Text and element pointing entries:
_ _ _ _
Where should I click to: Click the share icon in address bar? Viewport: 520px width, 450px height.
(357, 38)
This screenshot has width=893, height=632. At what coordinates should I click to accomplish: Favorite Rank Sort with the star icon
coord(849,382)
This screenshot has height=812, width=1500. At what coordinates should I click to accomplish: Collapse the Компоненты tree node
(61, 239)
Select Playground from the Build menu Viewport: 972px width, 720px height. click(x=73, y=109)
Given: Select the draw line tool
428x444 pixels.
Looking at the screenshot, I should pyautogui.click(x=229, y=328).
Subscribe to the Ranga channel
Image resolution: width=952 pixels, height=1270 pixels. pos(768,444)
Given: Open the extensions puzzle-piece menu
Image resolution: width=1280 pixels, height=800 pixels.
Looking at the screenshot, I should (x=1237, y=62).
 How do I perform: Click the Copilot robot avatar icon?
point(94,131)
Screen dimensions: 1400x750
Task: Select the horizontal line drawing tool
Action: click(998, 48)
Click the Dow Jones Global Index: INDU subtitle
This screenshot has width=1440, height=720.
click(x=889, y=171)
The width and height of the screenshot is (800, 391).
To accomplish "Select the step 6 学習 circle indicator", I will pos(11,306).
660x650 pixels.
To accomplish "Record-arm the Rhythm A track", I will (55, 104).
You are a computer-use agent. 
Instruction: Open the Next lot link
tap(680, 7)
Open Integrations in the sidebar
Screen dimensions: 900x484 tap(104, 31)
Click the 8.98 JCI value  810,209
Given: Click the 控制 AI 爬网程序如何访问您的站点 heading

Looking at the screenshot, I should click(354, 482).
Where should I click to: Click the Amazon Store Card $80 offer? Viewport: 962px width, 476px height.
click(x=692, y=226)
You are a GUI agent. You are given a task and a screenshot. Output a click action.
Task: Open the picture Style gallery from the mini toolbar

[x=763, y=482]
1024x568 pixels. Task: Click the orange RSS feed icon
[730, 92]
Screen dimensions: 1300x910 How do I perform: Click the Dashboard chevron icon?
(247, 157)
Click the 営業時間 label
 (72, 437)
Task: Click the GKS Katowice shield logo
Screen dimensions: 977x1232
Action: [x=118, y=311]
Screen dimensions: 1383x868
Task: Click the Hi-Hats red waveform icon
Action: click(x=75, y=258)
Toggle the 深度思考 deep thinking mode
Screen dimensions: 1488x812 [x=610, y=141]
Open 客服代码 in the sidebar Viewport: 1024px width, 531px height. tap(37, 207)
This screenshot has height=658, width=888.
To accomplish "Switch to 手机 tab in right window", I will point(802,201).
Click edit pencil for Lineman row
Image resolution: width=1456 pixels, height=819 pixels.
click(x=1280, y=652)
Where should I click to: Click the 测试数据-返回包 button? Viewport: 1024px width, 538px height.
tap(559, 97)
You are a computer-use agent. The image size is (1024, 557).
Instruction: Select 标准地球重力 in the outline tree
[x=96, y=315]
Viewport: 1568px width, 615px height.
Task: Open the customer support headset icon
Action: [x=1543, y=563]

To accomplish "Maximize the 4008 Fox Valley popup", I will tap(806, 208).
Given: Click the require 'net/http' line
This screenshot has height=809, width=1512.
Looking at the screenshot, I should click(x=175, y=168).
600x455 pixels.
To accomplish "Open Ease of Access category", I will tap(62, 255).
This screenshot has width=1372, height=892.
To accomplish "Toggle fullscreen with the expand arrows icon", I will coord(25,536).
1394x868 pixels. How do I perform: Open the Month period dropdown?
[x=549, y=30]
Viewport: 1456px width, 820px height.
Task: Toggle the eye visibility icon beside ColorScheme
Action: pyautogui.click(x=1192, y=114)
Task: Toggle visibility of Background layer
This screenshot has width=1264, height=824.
_ _ _ _
Given instruction: Swap "Viewport" for "Window" in the lines from the start of the entries through the line containing "should pyautogui.click(x=229, y=328).", and give those lines again with everything else unchanged.

Complete response:
Where should I click to: Click the share icon in address bar? Window: 520px width, 450px height.
(357, 38)
This screenshot has width=893, height=632. At what coordinates should I click to accomplish: Favorite Rank Sort with the star icon
coord(849,382)
This screenshot has height=812, width=1500. At what coordinates should I click to accomplish: Collapse the Компоненты tree node
(61, 239)
Select Playground from the Build menu Window: 972px width, 720px height. click(x=73, y=109)
Given: Select the draw line tool
428x444 pixels.
Looking at the screenshot, I should pyautogui.click(x=229, y=328).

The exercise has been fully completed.